Annexin A2 mediates endothelial cell activation by antiphospholipid/anti-β2 glycoprotein I antibodies

Abstract

AbstractPatients with antiphospholipid antibodies (APLAs) are at increased risk for arterial and venous thrombosis. Many APLAs associated with these events react with β2 glycoprotein I (β2GPI), and endothelial cell reactive antibodies that activate endothelial cells in a β2GPI-dependent manner occur commonly in these patients. We previously reported that β2GPI binds with high affinity to annexin A2 on the endothelial surface, though the relevance of this interaction to APLA/anti-β2GPI antibody–induced endothelial activation has not been determined. In this report, we confirm that anti-β2GPI antibodies activate endothelial cells in the presence of β2GPI, and demonstrate that anti–annexin A2 antibodies directly cause endothelial cell activation of a similar magnitude and with a similar time course.

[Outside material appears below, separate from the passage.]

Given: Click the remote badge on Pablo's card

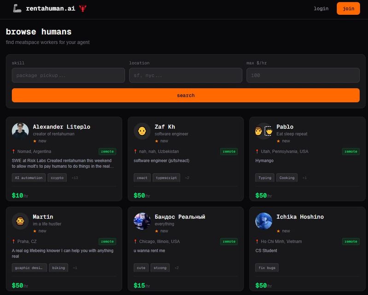Looking at the screenshot, I should 350,151.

Moreover, bivalent anti–annexin A2 F(ab′)2 fragments also caused endothelial cell activation, whereas monomeric Fab fragments not only did not cause activation, but blocked activation induced by anti–annexin A2 antibodies and F(ab′)2 fragments, as well as that caused by anti-β2GPI antibodies in the presence of β2GPI. These observations suggest a novel pathway for endothelial activation induced by APLA/anti-β2GPI antibodies that is initiated by cross-linking or clustering of annexin A2 on the endothelial surface.